Shell Commands

Commonly Used Commands

SCRIPT_DIR="$( cd "$( dirname "${BASH_SOURCE[0]}" )" &> /dev/null && pwd )"

Git

Git merge

Suppose we’re on master branch, if we want to override the changes in the master branch with feature branch, we can use the following command

git merge -X theirs feature

to keep the master branch changes:

git merge -X ours feature

If we want to rebase of current branch onto the master, and want to keep feature branch

git rebase master -X theirs

if we want to keep master branch changes over our feature branch, the

git rebase master -X ours

To summarize, we can have the following table:

Currently on	Command	Strategy	Outcome
master	git merge feature	-Xtheirs	Keep changes from feature branch
master	git merge feature	-Xours	keep changes from master branch
feature	git rebase master	-Xtheirs	Keep changes from feature branch
feature	git rebase master	-Xours	keep changes from master branch

{:.mbtablestyle}
#### Git Diff

To check two branch difference, suppose we’re on branch1, then we can do,

git diff HEAD..master

Delete a remote branch

git push origin -d remote_branch_name

Git rebase

To fixup, squash, edit, drop, reword and many other operations on the previous N commit:

git rebase -i HAED~N

Git commit

git commit --amend --no-edit

Undo git add

The simplest way to undo a git add is to use git reset.
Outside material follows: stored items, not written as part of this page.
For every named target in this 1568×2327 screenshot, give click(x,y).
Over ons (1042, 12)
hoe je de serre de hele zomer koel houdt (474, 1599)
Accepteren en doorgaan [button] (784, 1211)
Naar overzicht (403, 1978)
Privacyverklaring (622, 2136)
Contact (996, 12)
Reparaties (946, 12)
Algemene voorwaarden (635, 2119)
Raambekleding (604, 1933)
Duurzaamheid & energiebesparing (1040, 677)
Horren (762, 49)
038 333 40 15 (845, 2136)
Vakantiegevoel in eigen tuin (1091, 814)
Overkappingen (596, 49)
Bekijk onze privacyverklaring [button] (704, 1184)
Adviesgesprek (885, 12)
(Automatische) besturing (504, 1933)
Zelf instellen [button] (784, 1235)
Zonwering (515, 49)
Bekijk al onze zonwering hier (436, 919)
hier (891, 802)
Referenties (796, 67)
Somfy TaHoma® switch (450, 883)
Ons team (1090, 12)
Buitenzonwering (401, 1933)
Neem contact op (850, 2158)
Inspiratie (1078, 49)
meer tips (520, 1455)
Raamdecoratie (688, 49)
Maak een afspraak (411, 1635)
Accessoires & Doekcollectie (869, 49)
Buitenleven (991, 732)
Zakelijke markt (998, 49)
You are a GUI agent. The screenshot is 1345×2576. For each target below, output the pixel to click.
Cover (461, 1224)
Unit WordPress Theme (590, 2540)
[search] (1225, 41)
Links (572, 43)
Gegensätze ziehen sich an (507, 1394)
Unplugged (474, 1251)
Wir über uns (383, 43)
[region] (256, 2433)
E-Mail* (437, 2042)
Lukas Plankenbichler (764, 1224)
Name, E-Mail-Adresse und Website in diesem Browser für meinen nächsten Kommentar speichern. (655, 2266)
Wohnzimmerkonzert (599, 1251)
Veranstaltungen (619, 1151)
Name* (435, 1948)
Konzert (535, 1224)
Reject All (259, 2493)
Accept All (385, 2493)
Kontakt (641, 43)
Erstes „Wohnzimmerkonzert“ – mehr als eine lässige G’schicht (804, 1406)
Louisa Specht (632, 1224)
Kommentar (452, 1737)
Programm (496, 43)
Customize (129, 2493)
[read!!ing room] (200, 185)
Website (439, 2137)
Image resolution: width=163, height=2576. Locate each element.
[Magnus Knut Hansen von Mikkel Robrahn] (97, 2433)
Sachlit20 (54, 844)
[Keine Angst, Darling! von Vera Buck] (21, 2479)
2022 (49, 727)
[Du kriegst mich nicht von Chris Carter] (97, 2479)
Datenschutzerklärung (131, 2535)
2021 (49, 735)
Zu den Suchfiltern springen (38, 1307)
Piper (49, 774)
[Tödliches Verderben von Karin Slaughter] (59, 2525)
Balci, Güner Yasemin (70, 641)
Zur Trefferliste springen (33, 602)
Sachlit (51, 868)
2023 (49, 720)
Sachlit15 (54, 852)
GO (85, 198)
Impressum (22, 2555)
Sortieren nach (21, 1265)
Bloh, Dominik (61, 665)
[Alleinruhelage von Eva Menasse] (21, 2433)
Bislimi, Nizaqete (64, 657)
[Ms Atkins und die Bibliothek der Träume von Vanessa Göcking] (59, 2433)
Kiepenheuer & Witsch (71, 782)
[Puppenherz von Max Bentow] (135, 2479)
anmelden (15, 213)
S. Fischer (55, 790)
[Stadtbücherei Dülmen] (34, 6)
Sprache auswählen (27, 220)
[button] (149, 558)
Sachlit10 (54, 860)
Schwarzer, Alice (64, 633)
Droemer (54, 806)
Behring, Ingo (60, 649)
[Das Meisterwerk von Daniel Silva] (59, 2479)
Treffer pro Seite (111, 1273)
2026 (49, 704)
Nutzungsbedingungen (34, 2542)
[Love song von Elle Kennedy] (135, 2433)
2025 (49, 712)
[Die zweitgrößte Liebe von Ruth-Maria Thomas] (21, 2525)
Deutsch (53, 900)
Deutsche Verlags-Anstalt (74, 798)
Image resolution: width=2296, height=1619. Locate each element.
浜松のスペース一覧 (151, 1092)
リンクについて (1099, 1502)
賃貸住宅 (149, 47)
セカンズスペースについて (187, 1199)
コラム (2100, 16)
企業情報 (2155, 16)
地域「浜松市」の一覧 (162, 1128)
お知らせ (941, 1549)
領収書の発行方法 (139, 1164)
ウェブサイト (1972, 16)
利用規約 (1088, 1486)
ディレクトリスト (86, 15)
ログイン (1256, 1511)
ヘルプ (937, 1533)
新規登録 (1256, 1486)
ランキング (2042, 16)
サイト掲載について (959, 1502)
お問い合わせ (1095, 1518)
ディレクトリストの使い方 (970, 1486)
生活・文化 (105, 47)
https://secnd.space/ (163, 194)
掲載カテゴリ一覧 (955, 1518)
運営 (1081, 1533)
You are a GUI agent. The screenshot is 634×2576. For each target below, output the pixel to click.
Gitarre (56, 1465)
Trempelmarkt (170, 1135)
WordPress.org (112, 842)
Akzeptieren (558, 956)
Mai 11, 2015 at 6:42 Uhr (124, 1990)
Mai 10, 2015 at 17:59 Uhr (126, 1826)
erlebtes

It removes staged file, but will keeop the local changes there.

git reset file_path

Git check difference

Use the following command to checkout COMMIT (commit hash) ancestor and COMMIT difference

git diff COMMIT~ COMMIT
git diff HEAD~ HEAD

Git rebase resolve conflicts

Sometimes when we do git rebase and we have many commits, we have to resolve a lot of conflicts, which can be really frustrating. One quick way might be to squash commits first to have a single commit, then do rebase. Another way is what we describe below.

First, checkout temp branch from feature branch and start a standard merge

git checkout -b temp
git merge origin/master
git commit -m "Merge branch 'origin/master' into 'temp'"

You will have to resolve conflicts, but only once and only real ones. Then stage all files and finish merge. Then return to your feature branch and start rebase, but with automatically resolving any conflicts.

git checkout feature
git rebase origin/master -X theirs

Branch has been rebased, but project is probably in invalid state. We just need to restore project state, so it will be exact as on branch ’temp’. Technically we just need to copy its tree (folder state) via low-level command git commit-tree. Plus merging into current branch just created commit.

git merge --ff $(git commit-tree temp^{tree} -m "Fix after rebase" -p HEAD)
git branch -D temp

More details is here: https://github.com/capslocky/git-rebase-via-merge. Thanks to the original author!

Find Command

The original post is here: https://www.baeldung.com/linux/find-exec-command

1. Basics

The find command is comprised of two main parts, the expression and the action. When we initially use find, we usually start with the expression part. This is the part that allows us to specify a filter that defines which files to select.

A classic example would be:

$ find Music/ -name *.mp3 -type f
Music/Gustav Mahler/01 - Das Trinklied vom Jammer der Erde.mp3
Music/Gustav Mahler/02 - Der Einsame im Herbst.mp3

The action part in this example is the default action, -print. This action prints the resulting paths with newline characters in between. It’ll run if no other action is specified.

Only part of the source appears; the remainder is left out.